──────── Materials provided

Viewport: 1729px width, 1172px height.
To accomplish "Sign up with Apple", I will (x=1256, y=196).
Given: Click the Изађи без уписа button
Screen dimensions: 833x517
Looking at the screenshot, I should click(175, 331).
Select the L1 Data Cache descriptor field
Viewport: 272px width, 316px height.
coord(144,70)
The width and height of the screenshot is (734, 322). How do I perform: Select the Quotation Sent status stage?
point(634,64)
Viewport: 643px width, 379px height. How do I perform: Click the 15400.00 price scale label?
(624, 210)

────────────────
──────── Materials provided

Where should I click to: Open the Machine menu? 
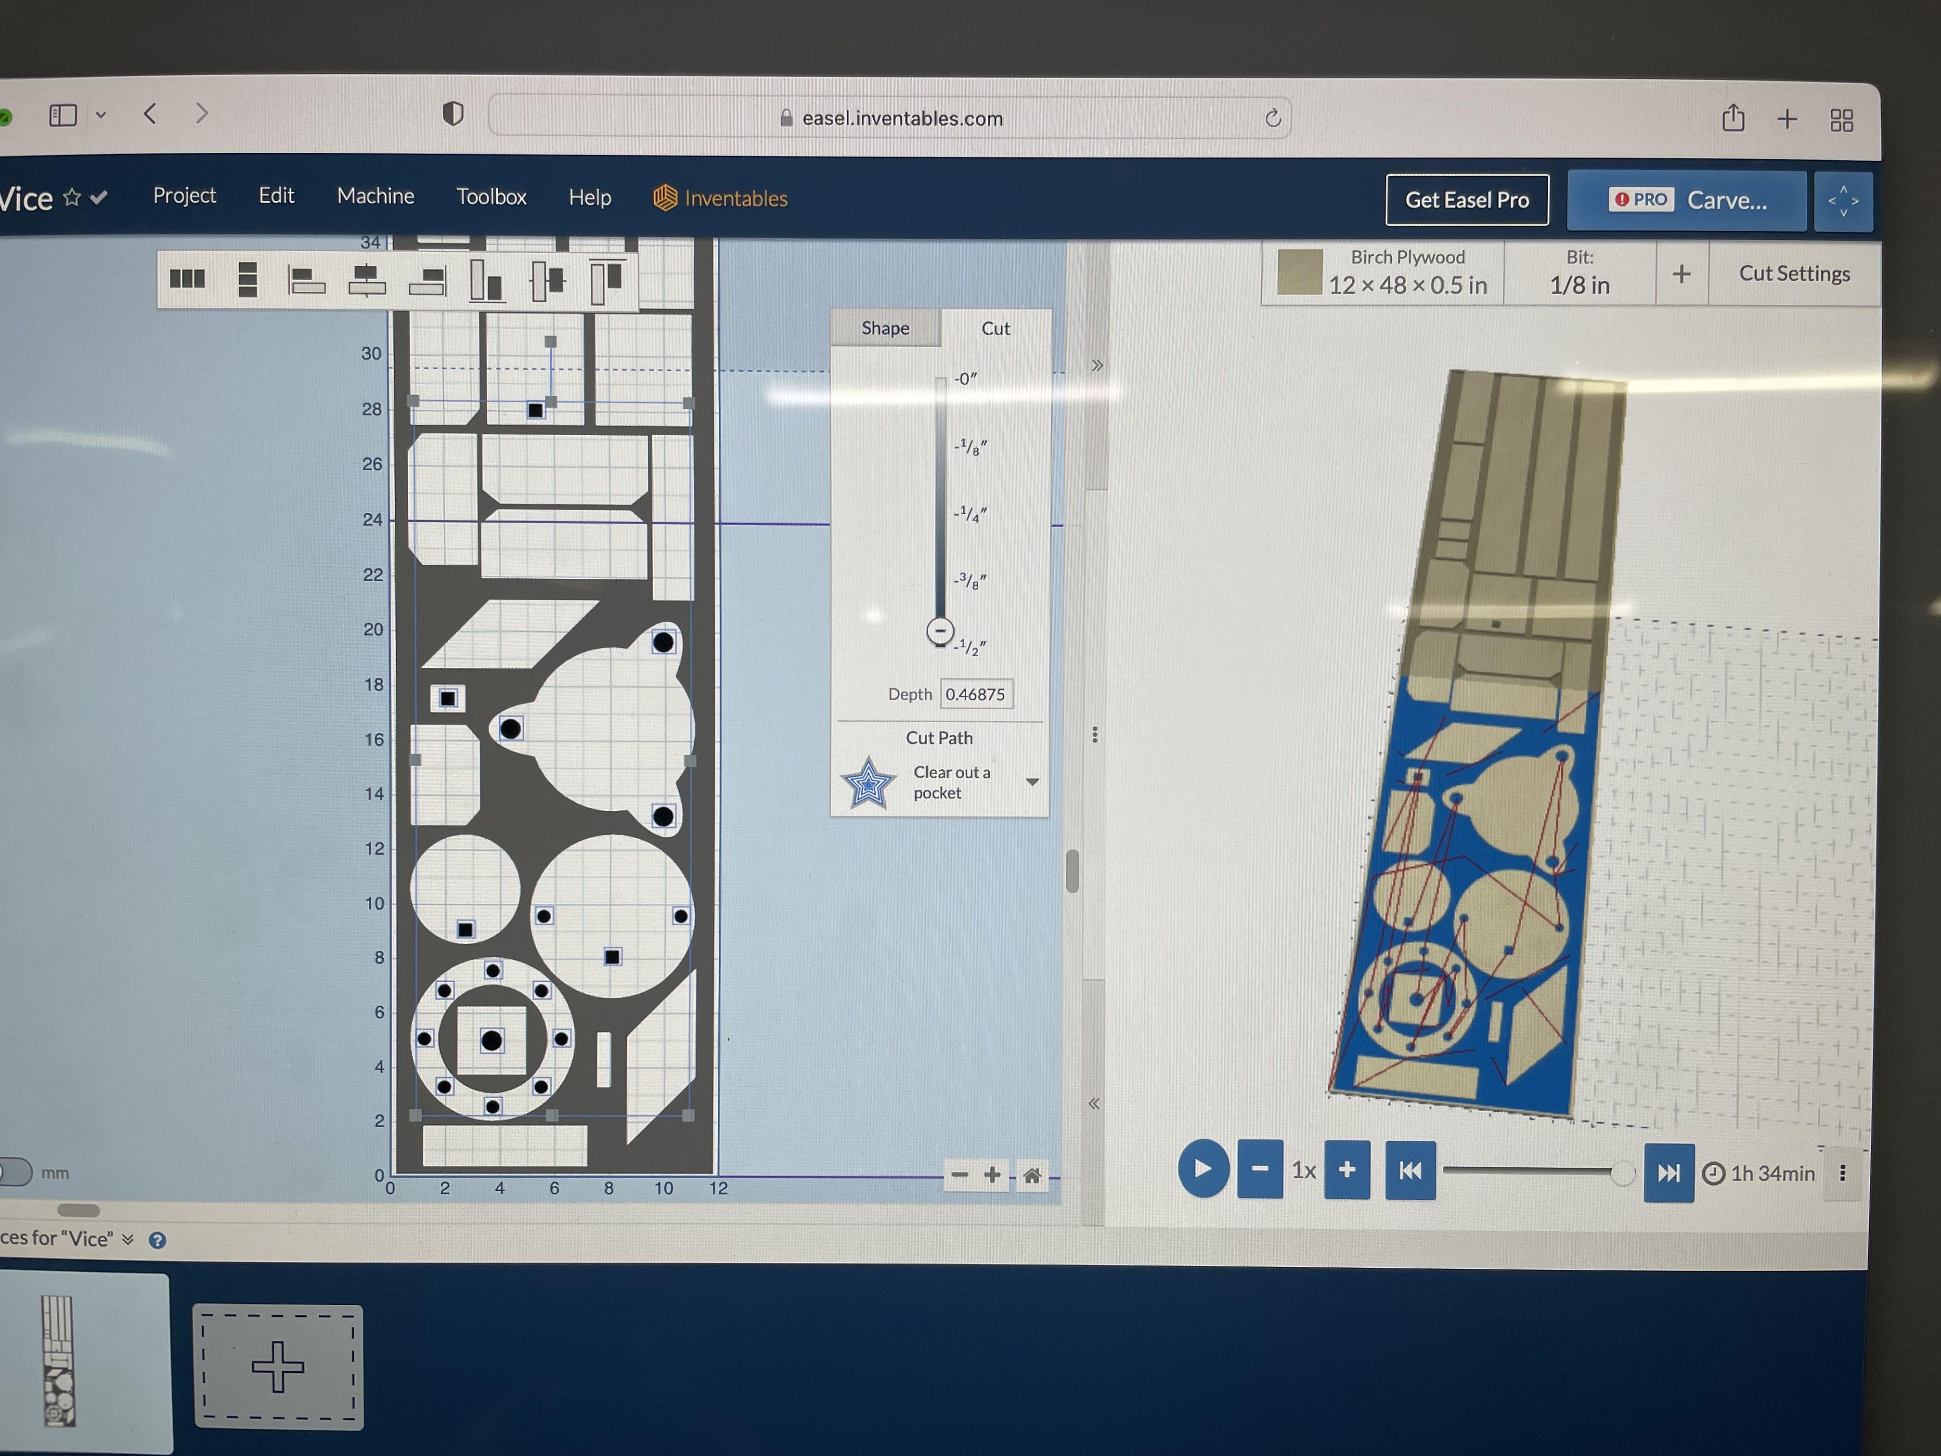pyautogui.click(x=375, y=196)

────────────────

● **Task prompt**: Can you copy out the data word for word, from the line with "Viewport: 1729px width, 1172px height." to the line with "coord(144,70)"?

● **Answer to the task**:
Viewport: 1729px width, 1172px height.
To accomplish "Sign up with Apple", I will (x=1256, y=196).
Given: Click the Изађи без уписа button
Screen dimensions: 833x517
Looking at the screenshot, I should click(175, 331).
Select the L1 Data Cache descriptor field
Viewport: 272px width, 316px height.
coord(144,70)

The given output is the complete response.